● **Directive**
Repeat each of the following records word for word.
--- Begin Exercise materials ---
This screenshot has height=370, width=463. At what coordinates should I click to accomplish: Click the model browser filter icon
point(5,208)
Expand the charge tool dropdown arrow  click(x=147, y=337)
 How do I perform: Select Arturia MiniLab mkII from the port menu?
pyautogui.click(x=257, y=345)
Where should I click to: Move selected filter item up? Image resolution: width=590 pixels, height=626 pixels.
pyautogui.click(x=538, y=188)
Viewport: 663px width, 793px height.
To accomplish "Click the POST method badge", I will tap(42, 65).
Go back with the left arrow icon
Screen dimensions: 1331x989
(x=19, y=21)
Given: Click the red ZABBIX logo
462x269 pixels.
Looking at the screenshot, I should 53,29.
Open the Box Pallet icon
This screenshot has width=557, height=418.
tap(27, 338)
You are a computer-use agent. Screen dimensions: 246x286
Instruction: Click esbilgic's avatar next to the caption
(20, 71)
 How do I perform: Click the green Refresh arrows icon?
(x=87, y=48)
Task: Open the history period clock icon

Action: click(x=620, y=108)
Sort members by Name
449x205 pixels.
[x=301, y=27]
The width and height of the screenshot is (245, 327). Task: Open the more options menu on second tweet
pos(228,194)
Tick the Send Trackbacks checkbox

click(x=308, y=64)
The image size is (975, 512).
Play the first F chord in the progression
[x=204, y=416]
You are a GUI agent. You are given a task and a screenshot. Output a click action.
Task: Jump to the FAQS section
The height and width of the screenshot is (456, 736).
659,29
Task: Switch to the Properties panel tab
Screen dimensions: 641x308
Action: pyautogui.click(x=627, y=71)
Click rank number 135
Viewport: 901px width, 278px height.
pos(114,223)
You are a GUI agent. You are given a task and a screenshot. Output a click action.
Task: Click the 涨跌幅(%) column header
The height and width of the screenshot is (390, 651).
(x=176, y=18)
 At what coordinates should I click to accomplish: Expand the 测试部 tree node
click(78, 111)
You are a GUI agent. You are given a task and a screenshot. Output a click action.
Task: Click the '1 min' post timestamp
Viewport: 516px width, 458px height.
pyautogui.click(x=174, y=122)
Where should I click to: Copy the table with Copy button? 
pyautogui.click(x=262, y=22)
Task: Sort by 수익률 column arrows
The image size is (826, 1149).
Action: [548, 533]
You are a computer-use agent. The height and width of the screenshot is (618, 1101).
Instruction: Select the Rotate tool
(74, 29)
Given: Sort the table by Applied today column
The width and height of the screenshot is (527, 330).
--- End Exercise materials ---
● **Answer**
This screenshot has height=370, width=463. At what coordinates should I click to accomplish: Click the model browser filter icon
point(5,208)
Expand the charge tool dropdown arrow  click(x=147, y=337)
 How do I perform: Select Arturia MiniLab mkII from the port menu?
pyautogui.click(x=257, y=345)
Where should I click to: Move selected filter item up? Image resolution: width=590 pixels, height=626 pixels.
pyautogui.click(x=538, y=188)
Viewport: 663px width, 793px height.
To accomplish "Click the POST method badge", I will tap(42, 65).
Go back with the left arrow icon
Screen dimensions: 1331x989
(x=19, y=21)
Given: Click the red ZABBIX logo
462x269 pixels.
Looking at the screenshot, I should 53,29.
Open the Box Pallet icon
This screenshot has width=557, height=418.
tap(27, 338)
You are a computer-use agent. Screen dimensions: 246x286
Instruction: Click esbilgic's avatar next to the caption
(20, 71)
 How do I perform: Click the green Refresh arrows icon?
(x=87, y=48)
Task: Open the history period clock icon

Action: click(x=620, y=108)
Sort members by Name
449x205 pixels.
[x=301, y=27]
The width and height of the screenshot is (245, 327). Task: Open the more options menu on second tweet
pos(228,194)
Tick the Send Trackbacks checkbox

click(x=308, y=64)
The image size is (975, 512).
Play the first F chord in the progression
[x=204, y=416]
You are a GUI agent. You are given a task and a screenshot. Output a click action.
Task: Jump to the FAQS section
The height and width of the screenshot is (456, 736).
659,29
Task: Switch to the Properties panel tab
Screen dimensions: 641x308
Action: pyautogui.click(x=627, y=71)
Click rank number 135
Viewport: 901px width, 278px height.
pos(114,223)
You are a GUI agent. You are given a task and a screenshot. Output a click action.
Task: Click the 涨跌幅(%) column header
The height and width of the screenshot is (390, 651).
(x=176, y=18)
 At what coordinates should I click to accomplish: Expand the 测试部 tree node
click(78, 111)
You are a GUI agent. You are given a task and a screenshot. Output a click action.
Task: Click the '1 min' post timestamp
Viewport: 516px width, 458px height.
pyautogui.click(x=174, y=122)
Where should I click to: Copy the table with Copy button? 
pyautogui.click(x=262, y=22)
Task: Sort by 수익률 column arrows
The image size is (826, 1149).
Action: [548, 533]
You are a computer-use agent. The height and width of the screenshot is (618, 1101).
Instruction: Select the Rotate tool
(74, 29)
Given: Sort the table by Applied today column
The width and height of the screenshot is (527, 330).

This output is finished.